__About this task__: Repeat exactly the lines below that lie between the line with "You are a GUI" and the line with "Screen dimensions: 637x724", counting both of those lines as part of the answer.

__Available data__:
=== Section Start ===

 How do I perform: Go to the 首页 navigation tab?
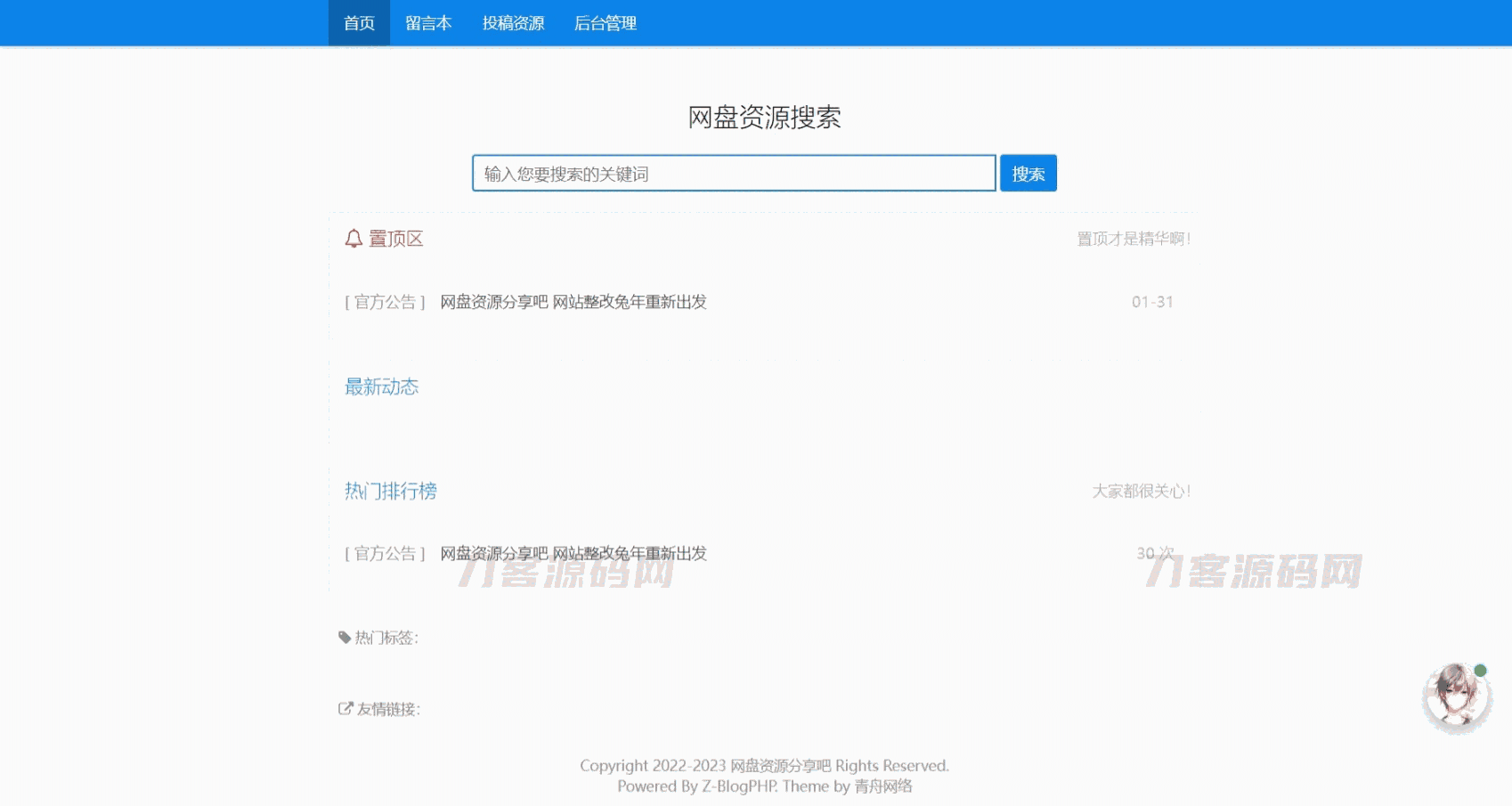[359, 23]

=== Section End ===
=== Section Start ===

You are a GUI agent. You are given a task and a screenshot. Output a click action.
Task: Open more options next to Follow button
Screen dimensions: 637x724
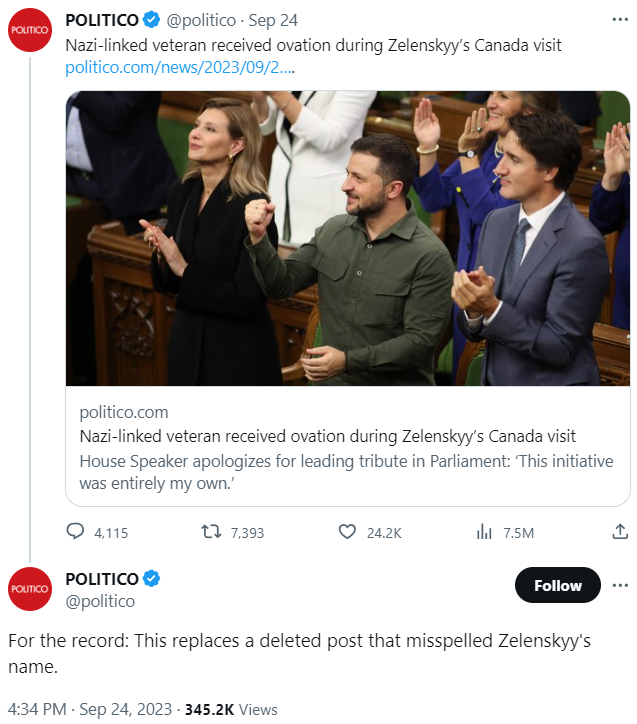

=== Section End ===
=== Section Start ===

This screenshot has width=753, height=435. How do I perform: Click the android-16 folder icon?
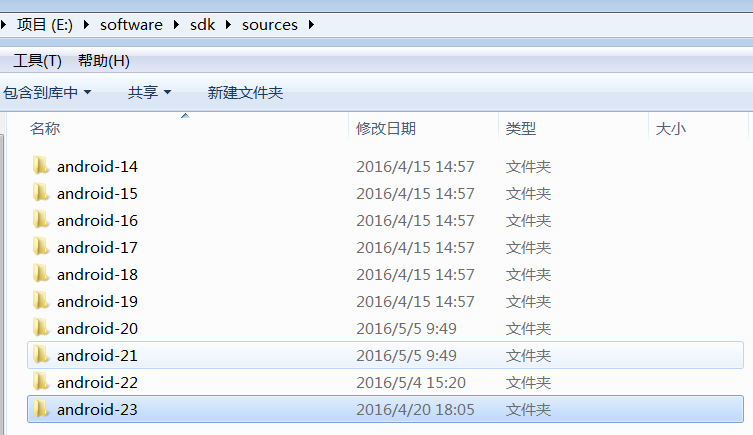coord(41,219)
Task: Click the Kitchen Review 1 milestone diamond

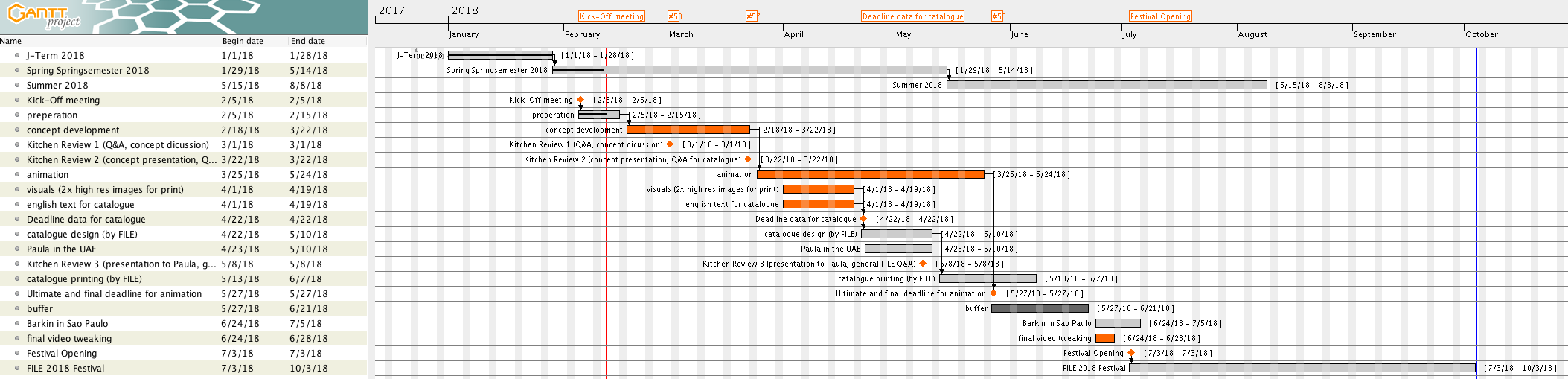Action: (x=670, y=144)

=== Section End ===

__Response area__:
You are a GUI agent. You are given a task and a screenshot. Output a click action.
Task: Open more options next to Follow button
Screen dimensions: 637x724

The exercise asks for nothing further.